Die grote feestdag zat mevrouw Meulink naast Jeroen, waar anders zijn ouders hadden gezeten, in het gemeentehuis als ook in de kerkdienst. Ze zag er stralend uit in kobaltblauwe robe en om haar pols de kitscherige armband die ze ooit van Jeroen als cadeau had gekregen. Haar parfum kwam die dag uit het flesje van Jeroens moeder dat mevrouw Meulink al die jaren als kostbaar kleinood had bewaard.

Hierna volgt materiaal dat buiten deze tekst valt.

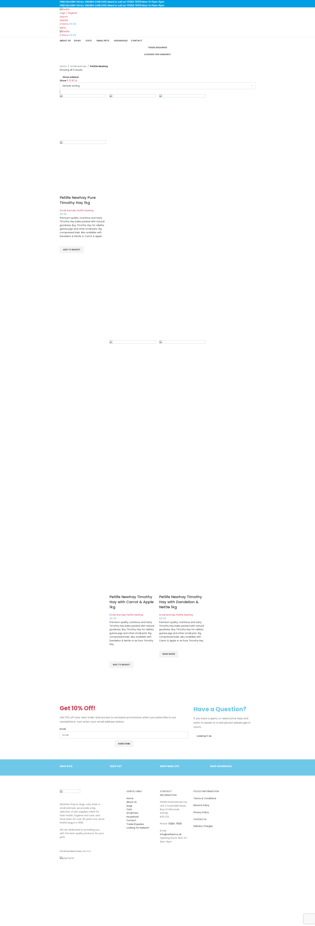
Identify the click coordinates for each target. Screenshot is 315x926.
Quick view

Die dag omhelsde drs. Jeroen M. Veldman zijn vroegere schooljuf en zei haar: “Hartelijk dank, mevrouw Meulink, dat u toen de enige was die in mij geloofde. U maakte, dat ik mezelf hervond omdat u mij de moeite waard vond. U toonde mij dat ik zelf keuzes moest maken”. Mevrouw Meulink had tranen in haar ogen en zei: “Jeroen, zo is het niet. Jij was degene, die mij toonde hoe het moest. Ik wist niet hoe ik les moest geven. Ik gaf les in de vakken, maar jij leerde mij, dat ik les moest geven aan de kinderen en dat maakte alle verschil van de wereld”.

Zo kan iedereen voor iemand iets betekenen dat alle verschil van de wereld uitmaakt voor iemands leven en misschien wel voor iemands hele toekomst.